In my head, the first week should probably look like: day one is proxy setup + dashboard familiarization, day two is testing message templates, days three through five are running small test campaigns, and then I ramp up. But I’m not sure if that’s overthinking it or if it’s actually smart.
Like, should I be testing messages on a small subset of prospects first before I go all-in? Or does that just extend my time-to-first-real-campaign unnecessarily? And how much of the first week should I invest in understanding LiSeller’s features versus just jumping in and learning by doing?
I want momentum, but I also want to avoid that “oh no, I just torched my account” feeling. What does your first week actually look like?
Glad you’re thinking about pacing. Here’s my map for week one:
Day 1: Proxy setup + connect your account (that’s it, stop). Your account is fresh and LinkedIn is watching. Don’t send a single message yet. Just let the connection settle.
Days 2-3: Dashboard familiarization + message testing. Write 2-3 template variations, and send them to like 15-20 real prospects who you’re genuinely interested in connecting with. Monitor responses. Don’t worry about launching a “campaign” yet—this is reconnaissance.
Days 4-5: Analyze the responses. Which templates got replies? Which got ignored? Refine based on that data. Then run a slightly larger batch—maybe 50 people—with your best-performing template.

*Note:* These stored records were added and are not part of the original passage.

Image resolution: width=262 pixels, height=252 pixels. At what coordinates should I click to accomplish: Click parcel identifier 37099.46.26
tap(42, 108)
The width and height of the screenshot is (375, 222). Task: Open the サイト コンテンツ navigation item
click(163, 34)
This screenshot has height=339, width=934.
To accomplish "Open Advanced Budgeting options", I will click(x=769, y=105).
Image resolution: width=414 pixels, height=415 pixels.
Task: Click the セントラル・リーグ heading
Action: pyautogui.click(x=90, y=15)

Days 6-7: Review account health. Check your engagement rate, any warning signs from LinkedIn, proxy stability. If everything looks clean, you’re ready to scale next week.
That pacing keeps you safe while moving forward.

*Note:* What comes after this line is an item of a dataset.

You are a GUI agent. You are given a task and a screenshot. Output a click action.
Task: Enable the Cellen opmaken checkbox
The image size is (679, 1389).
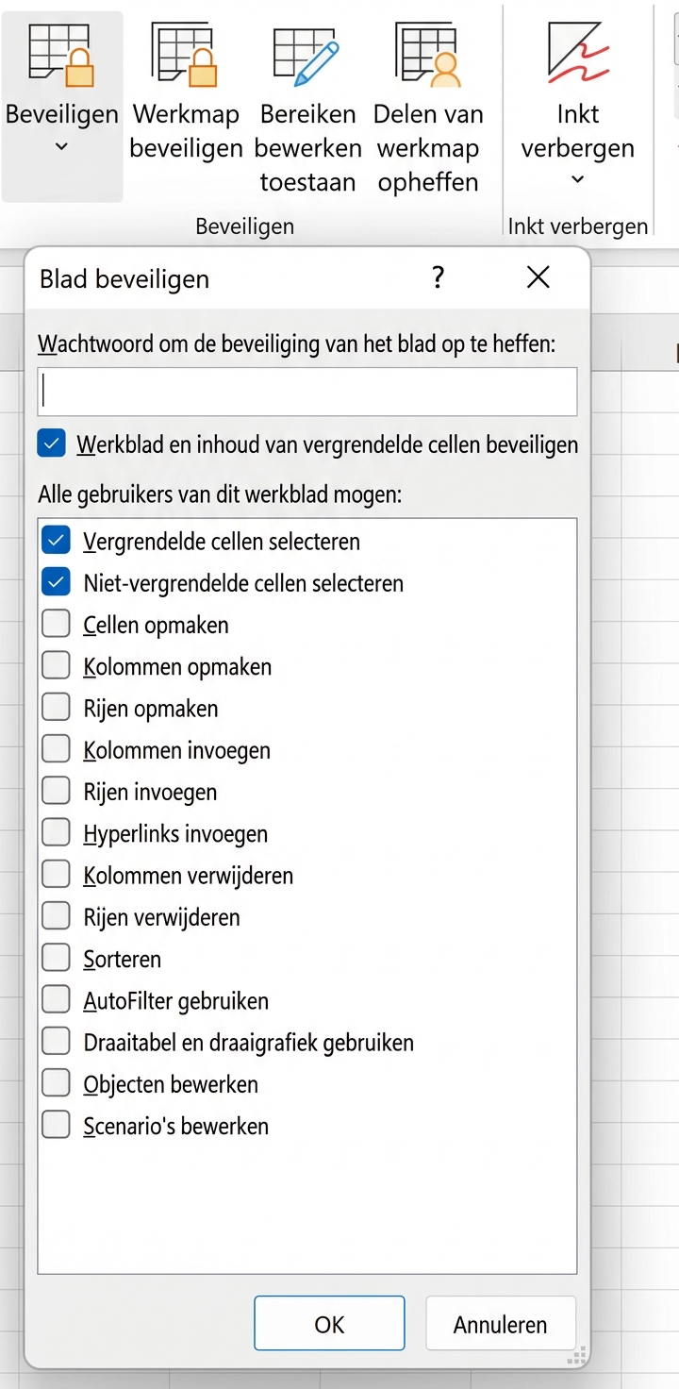coord(56,623)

One critical thing: daily limits. Even if you’re excited, don’t exceed 20-30 connection requests on day one, maybe 40-50 on day three. LinkedIn can tell when you’re suddenly flooding the zone. Steady, natural growth prevents flags.

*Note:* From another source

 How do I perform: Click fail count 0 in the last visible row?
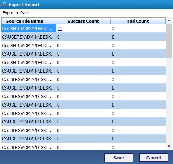click(x=113, y=147)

Honestly? I was way too cautious my first week and regretted it a bit. But then I realized the regret was dumb because playing it safe meant I never had problems.
Here’s what I did: Day one, quick proxy setup, sent like 10 connection requests to people I genuinely knew would be good fits. Day two, got a few replies, realized my message could be better. Day three, rewrote my template based on what worked, sent another 20. By end of week one, I had a rhythm and my account felt solid.
So yeah, test messaging early, but don’t overthink it. Send real messages to real people in your first batch. See what happens. Then build from there. The testing phase should be a couple days max, not a whole week.
Here’s the technical progression I recommend:
Day 1: Account connection + proxy validation. Nothing else.
Days 2-3: Use LiSeller’s message templates or create your own. Don’t send yet—just preview them. Read through and ask yourself, “Would I reply to this if I got it cold?”
Day 3-4: Run an A/B test with two message variations on a small segment (20-30 prospects). This is your first real data.
Days 5-7: Analyze the A/B test results. Scale the winner to a bigger audience (100+ prospects) if it’s performing. If not, refine again.
The dashboard shows you reply rates, connection acceptance rates, and all that in real-time. Use that data to adjust, not guesses or what you think should work.
Strategic approach to week one: focus on process and learning, not results.
Day 1: Technical setup.
Days 2-4: Testing and iteration. Small sends, refine messaging, refine targeting.
Days 5-7: Structured rollout. Once you know what works, execute a real campaign to your best-fit prospects.
The goal isn’t to generate leads in week one. It’s to validate that your approach works before you invest real volume. That validation step saves you time (and account health) down the road.
Tech angle: by day 3 or 4, you should have your CRM integration set up and running. LiSeller → HubSpot or Pipedrive. That way, every message you send and every reply you get is automatically logged. By end of week one, you’ll have a beautiful data trail showing you exactly what’s working.
That automation helps you move faster without sacrificing tracking. You’re not manually copying data around; it’s all flowing automatically. Much cleaner for scaling later.